A research team from Yonsei University College of Medicine has developed a new drug delivery platform that significantly improves the precision and efficiency of targeting inflamed tissues by using immune cells to transport medication.

The system, which boosts aspirin delivery by up to 30 times compared to conventional methods, was published in the journal Advanced Functional Materials.

Aspirin, widely used for its anti-inflammatory and antiplatelet effects in treating cardiovascular and inflammatory diseases, typically suffers from a short duration of action due to rapid metabolism in the liver. The drug also struggles to precisely target localized inflammatory sites or vascular lesions.

To overcome these limitations, the research team, led by Professors Sung Hak-joon and Yu Seung-eun of the Department of Medical Engineering at Yonsei University College of Medicine, doctoral candidate Kim Ju-eun, and Professor Chung Se-yong of the Department of Cardiology at Severance Hospital, developed a new delivery strategy in which aspirin is loaded into spherical nanoparticles and administered via a mouse’s tail vein.

Once in the body, the nanoparticles accumulate in the spleen, an organ central to immune function where they are absorbed by monocytes, a type of white blood cell.

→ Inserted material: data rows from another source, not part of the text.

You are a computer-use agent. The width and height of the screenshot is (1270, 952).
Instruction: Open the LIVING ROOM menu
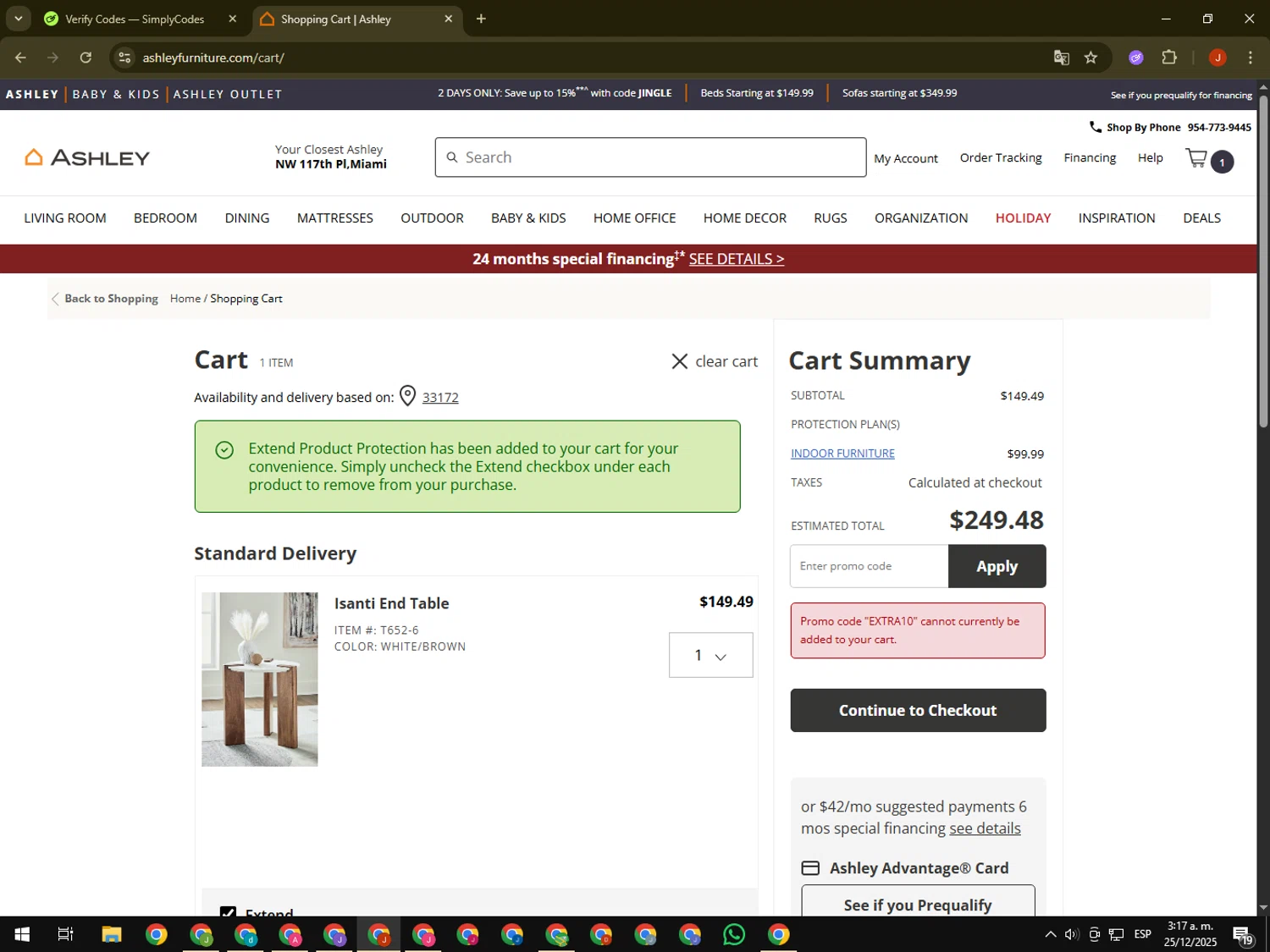pos(65,218)
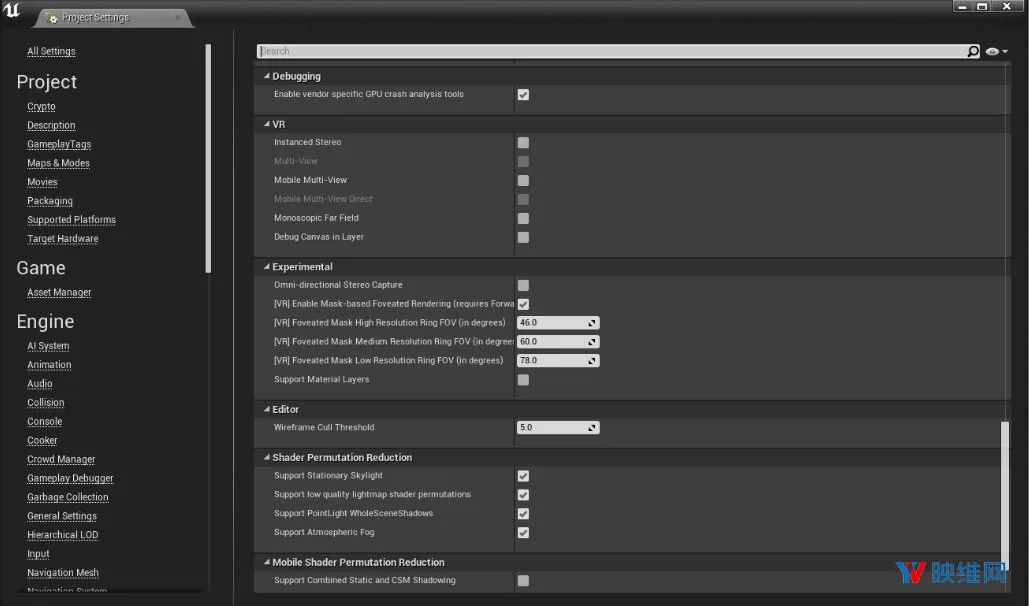Click the 78.0 FOV field spinner arrow
The width and height of the screenshot is (1029, 606).
pos(592,361)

These monocytes then migrate toward areas of inflammation, carrying the aspirin-loaded nanoparticles to the target tissue.

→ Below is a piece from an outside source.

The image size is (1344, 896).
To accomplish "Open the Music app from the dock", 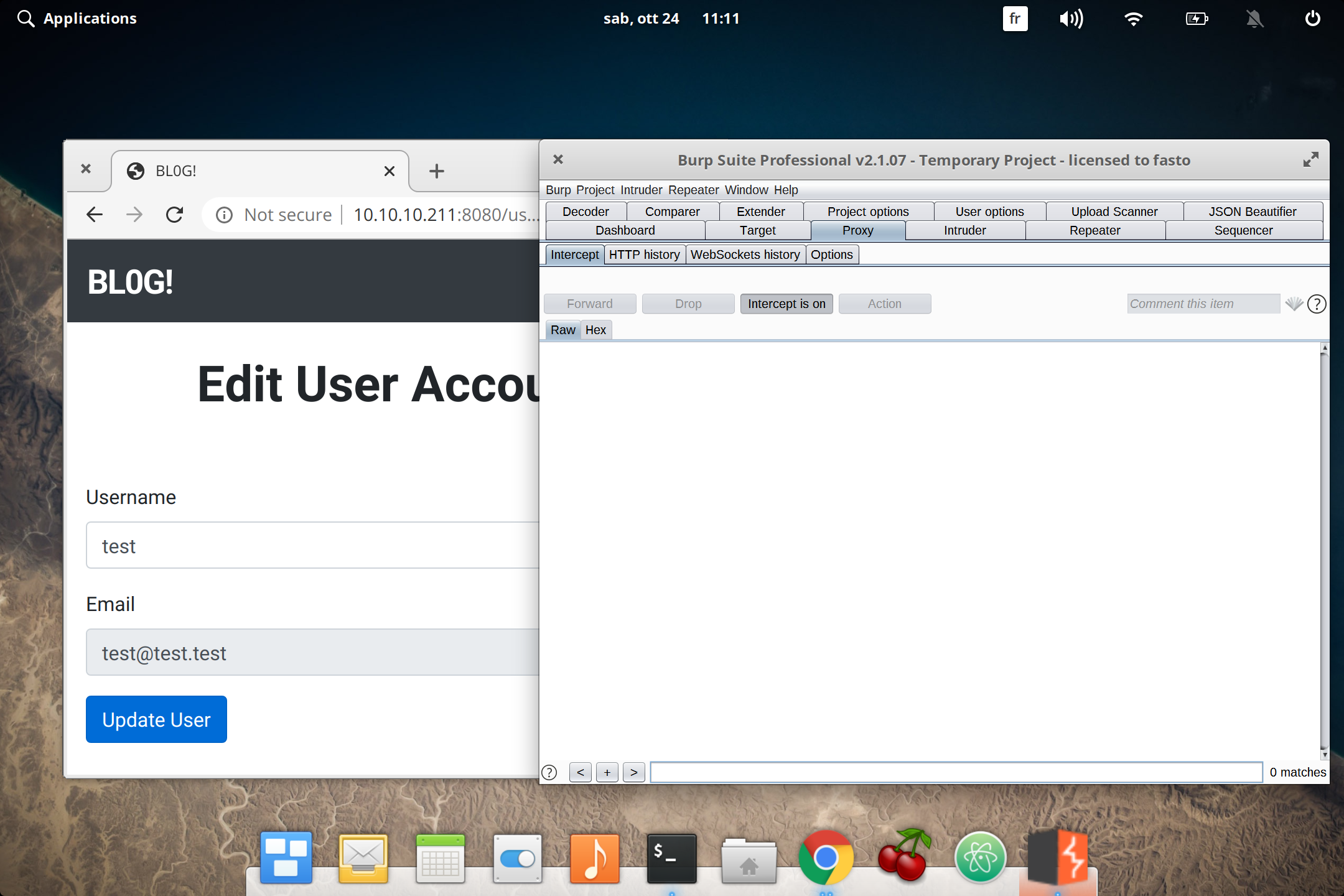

At the inflamed site, the monocytes release the drug through a “handover mechanism,” producing extracellular vesicles that encapsulate the aspirin and transfer it to surrounding immune cells and platelets.

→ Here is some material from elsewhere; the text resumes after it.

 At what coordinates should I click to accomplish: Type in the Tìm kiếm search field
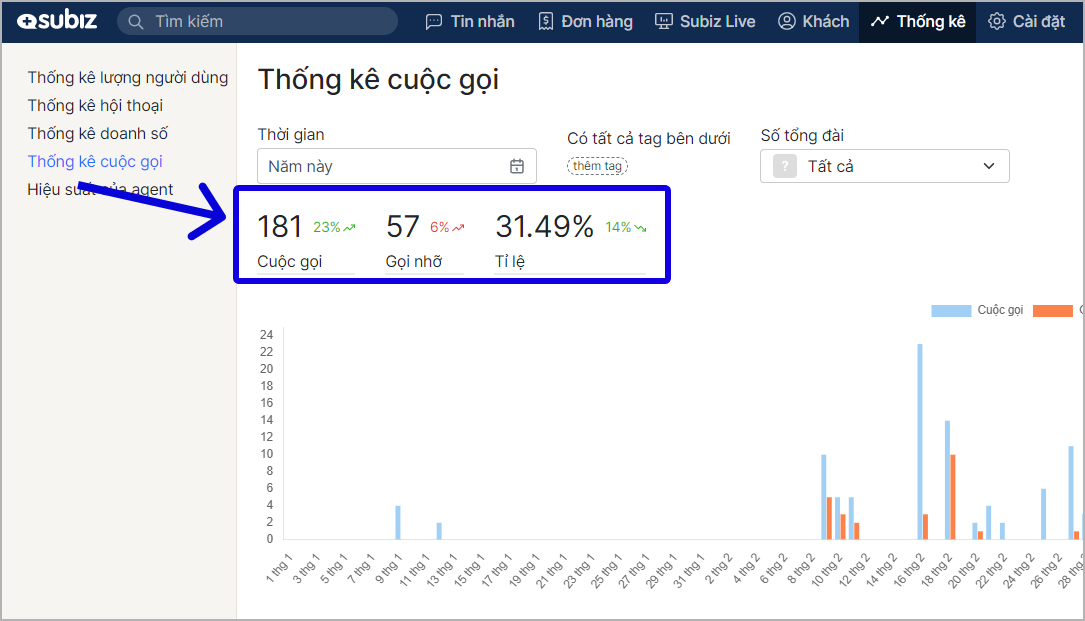point(270,21)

The study further revealed that the efficiency of this handover mechanism is regulated by caveolin, a protein expressed by inflammatory cells. Using live imaging, the team confirmed that caveolin expression increases in proportion to inflammation severity, enhancing the uptake of aspirin by target cells.

In experimental models involving mice with induced inflammation in muscle tissue, liver, and blood vessels, the new system demonstrated that delivery of aspirin via extracellular vesicles suppressed the inflammation marker COX-2 with 30 times greater efficiency than aspirin alone. The anti-thrombotic effect of a single intravenous dose lasted more than seven days -- compared to only two and a half hours with conventional aspirin administration.

“This study provides visual evidence of a drug delivery mechanism that becomes active in response to inflammation, representing a significant leap forward in precision therapeutics,” Professor Sung said. “Beyond conventional targeted delivery, this platform enables drugs to spread their therapeutic effects to surrounding cells, offering potential applications across a wide range of diseases, including cancer and cardiovascular disorders.”